If you do decide to use scale models and a home built tunnel,
there are a couple of important things to take care of.
1) Reynolds Number (size, density, airspeed, viscosity all combine
to make a scale model act the same (aerodynamically) as the full
size.
2) "straightness" of the air. Baffles and honeycomb (in-line) are used to
reduce the turbulence and vorticity of the air.

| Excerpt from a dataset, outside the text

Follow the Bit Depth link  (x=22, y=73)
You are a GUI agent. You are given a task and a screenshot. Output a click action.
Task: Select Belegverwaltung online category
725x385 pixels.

If you want to be *really* fancy, you could include a rolling road as part
of the tunnel.
Of course if you just want a faster sprite, why not buy the sebring coupe
replica kit from Brian Archer. It's aerodynamics would be a lot better
than stock and it is a purdy little thing.
Mike
-----Original Message-----
From: David Ramsey <dwramsey@worldnet.att.net>
To: Daniel1312@aol.com <Daniel1312@aol.com>
Cc: spridgets@autox.team.net <spridgets@autox.team.net>
Date: Saturday, December 12, 1998 5:17 PM
Subject: Re: Wind tunnel access
>Daniel,
> This was the same problem Carol Shelby had with the Cobra in the 60's.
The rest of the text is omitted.